On 7 April this year, Landon Haley was born to proud parents Jessica and Sean. He is unique. He is the first child to be born thanks to the power of crowd-funding.
High-school sweethearts Jessica and Sean were told last year they had a one percent chance of conceiving a child naturally. They didn't know what to do. IVF was the only option, but the prohibitive cost was a huge barrier in their way. Sean thought about taking out a loan or putting the cost all on his credit card.
Then in June 2011, in what they saw as nothing but a last ditch effort, they posted their story on crowd-funding website Indiegogo. They had already tried another crowd-funding site, Kickstarter, but were refused on the basis that it didn't accept medical or health campaigns.
The Indiegogo campaign was a runaway success and surpassed the $5,000 campaign target easily, eventually reaching $8,050. and on 2 September, Jessica announced on the site that she was pregnant. Seven months later Landon arrived - the first crowd-funded baby.
Indiegogo is the world's largest crowd-funding site and has been around since 2008, and is active in almost 200 countries around the world. The UK is a major market for the site and as a result, Indiegogo will be setting up a subsidiary business here in the first half of 2013.
Currently only Us dollars are accepted on the site, but by the end of December funders will be able to support campaigns in sterling, euros and Canadian dollars. Adding to its global credentials, the service will also soon be available in French and German, as well as English, with 24-hour customer support in all three languages.
But this is only the beginning according to co-founder Danae Ringelmann, who confidently states: "I fundamentally believe that crowd-funding is becoming a permanent part of the whole finance eco-system."
Game-changing
Ringelmann uses terms like game-changing, open, meritocratic and revolutionary during our interview, and seems to truly believe that crowd-funding is the future and that Indiegogo's open Google-like approach is the only one which truly offers something different.
The rejection of the Haley's project by Kickstarter is endemic of a problem with the business model employed by Kickstarter and most other crowd-funding websites.
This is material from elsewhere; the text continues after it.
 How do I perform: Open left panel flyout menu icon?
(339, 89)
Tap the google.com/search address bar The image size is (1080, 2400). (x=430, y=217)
Ringelmann says that Indiegogo is "fundamentally different" from its competitors who "pick and choose which projects are deemed worthy of crowd-funding."
Ringelmann believes that Indiegogo's model of not turning anyone away is the only way that crowd-funding can genuinely change the way the finance system works. She believes that the models employed by other crowd-funding sites, simply makes them little more than record labels or venture capitalists.
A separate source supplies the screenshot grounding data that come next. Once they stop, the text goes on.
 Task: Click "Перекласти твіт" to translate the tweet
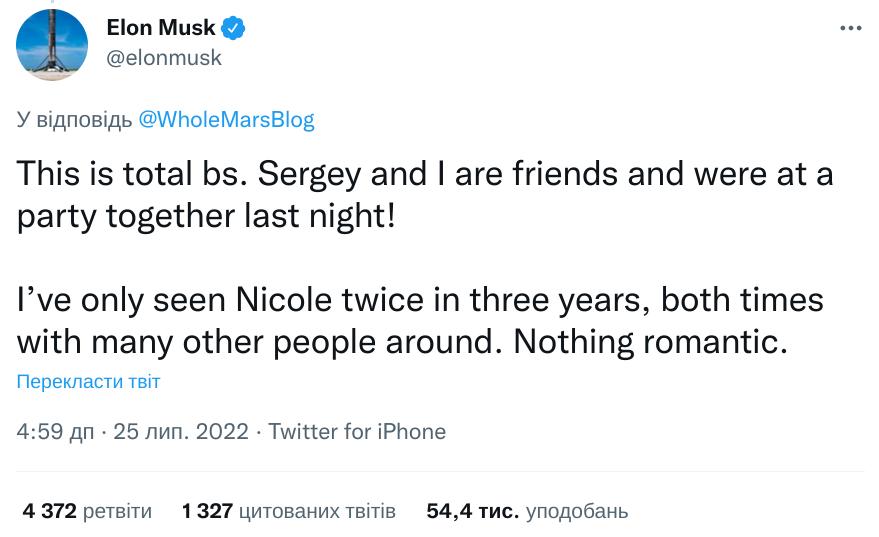(x=88, y=382)
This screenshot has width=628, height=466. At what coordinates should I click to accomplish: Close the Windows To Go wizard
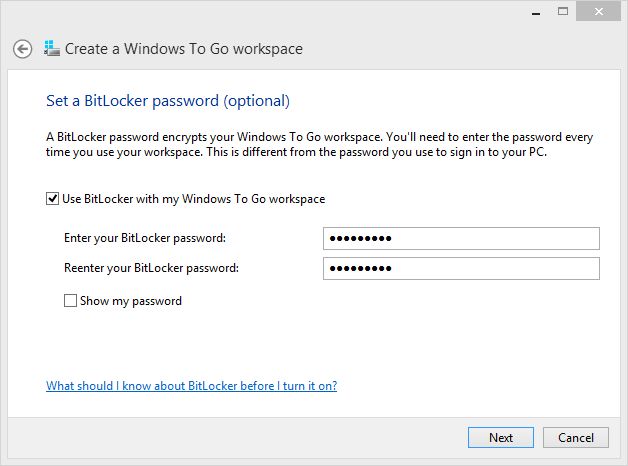[x=598, y=11]
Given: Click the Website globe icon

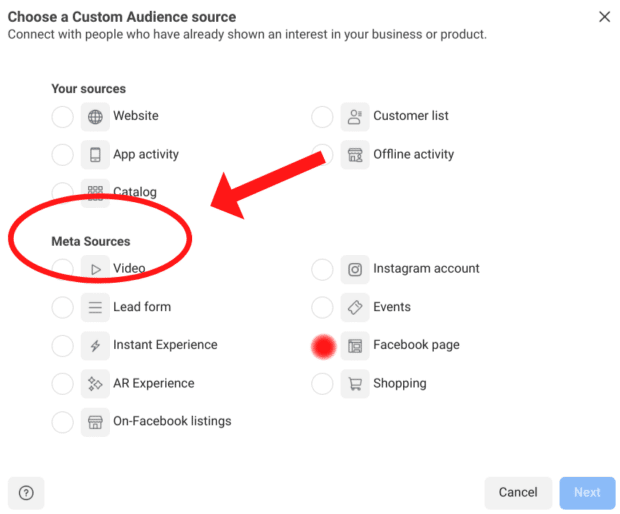Looking at the screenshot, I should point(95,116).
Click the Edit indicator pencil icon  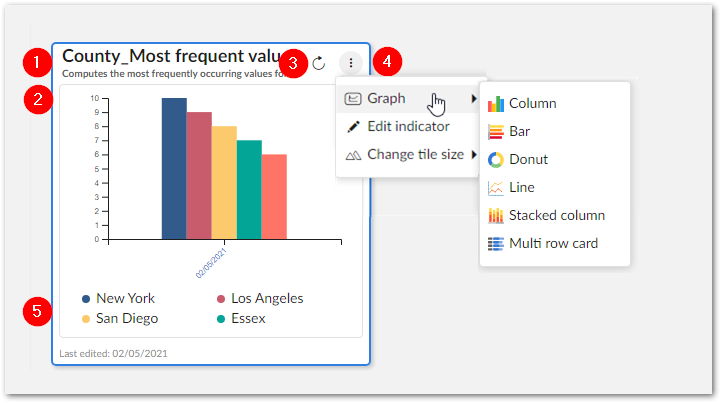click(x=352, y=127)

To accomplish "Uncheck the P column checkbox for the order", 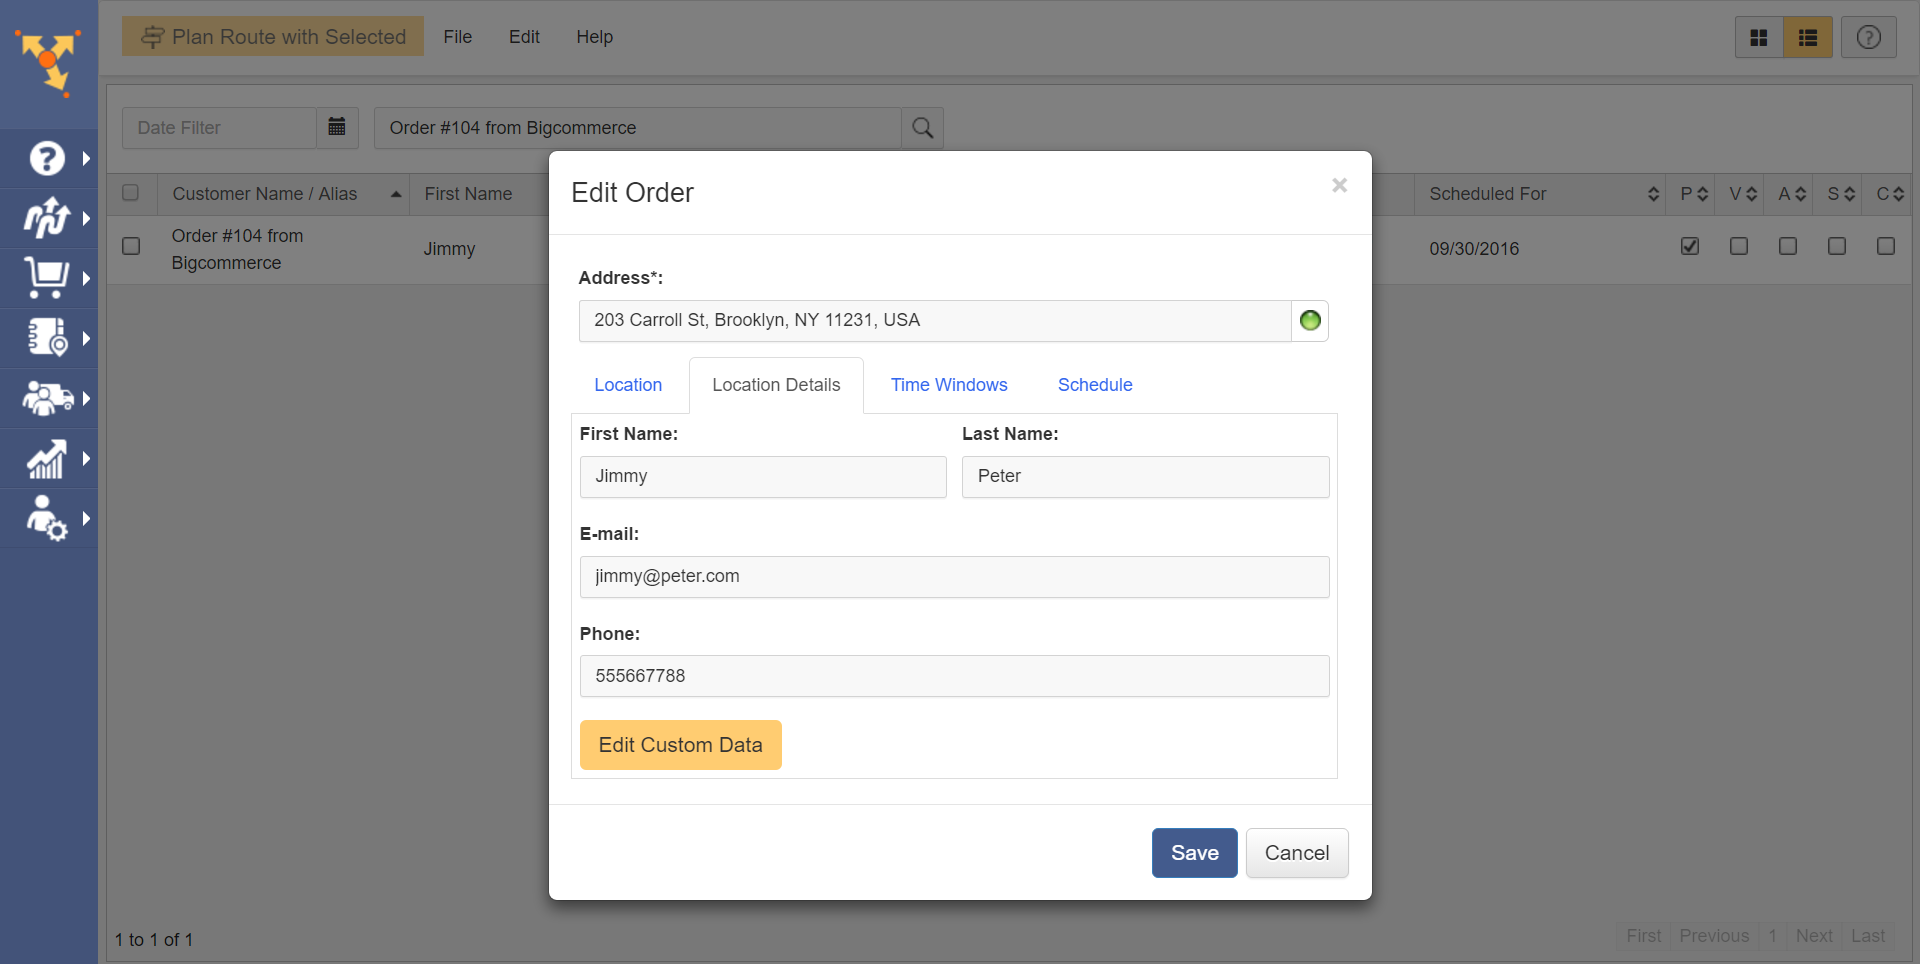I will pyautogui.click(x=1690, y=246).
In contrast, Indiegogo refuses no one. Simply long on, put in your project details, your campaign target and off you go. It means that on any given day, you will find projects as diverse as a campaign to build a floating cinema to a campaign to help a woman battle colon and liver cancer - and that's just in the UK.
Unleash
"By having an open platform you really unleash what's possible."
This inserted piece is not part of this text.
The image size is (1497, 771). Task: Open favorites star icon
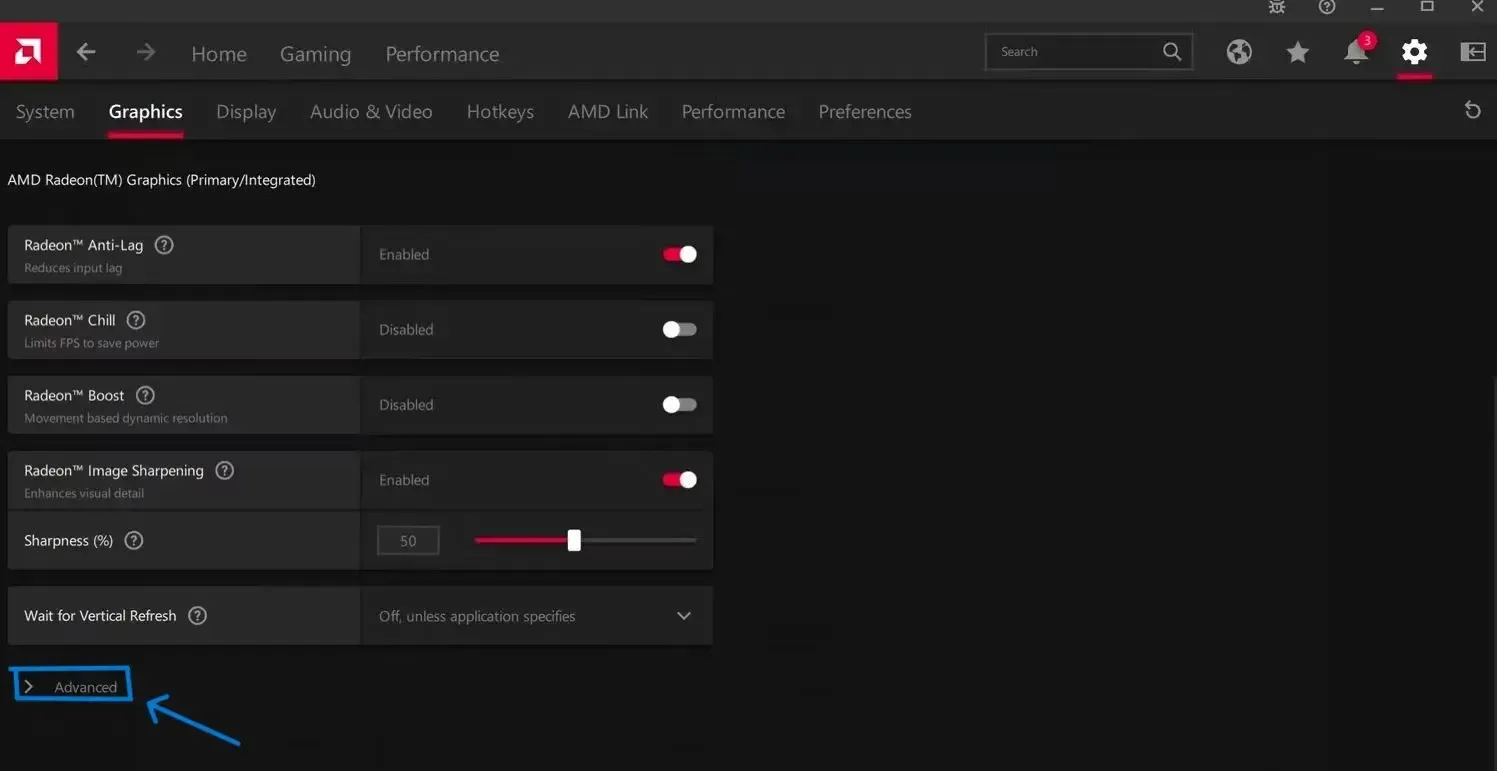tap(1297, 52)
One of the most high-profile campaigns, aside from the Haleys, saw a 68-year-old school bus driver, Karen Klein, receive over $700,000 after a video was posted on the site showing her being verbally abused by the children she ferried to and from school.
However it is not with these types of projects that Ringelmann sees Indiegogo having its biggest impact. She believes it will give those seeking financing an alternative route than those typically open to someone looking to get a business off the ground.
The current system sees entrepreneurs head down one of two routes. The first is the traditional route of asking a bank for a loan, while the other is trying to convince venture capitalists that your idea is worth risking their cash on.
Getting a meeting with the venture capitalist might take weeks or months of work, and in the end he or she could simply turn around and say "no thanks" and you are back to square one. However, placing your project on a crowd-funding site means you get instant feedback.
Wisdom of the crowd
Ringelmann believes there is a "wisdom and power to the crowd" and that if your project receives little or no feedback then you might be better off returning to the drawing board.
Conversely, if your project receives a lot of interest and funding, then your options multiply. You can keep going with the crowd as your main source of funding or, if you need a lot of money, you can use the positive interest from the crowd to help you convince a venture capitalist or bank to invest in your project.
Crowd-funding has the potential to change the way the global financial system works. It has already produced one baby and if Ringelmann is to be believed this is only just the beginning.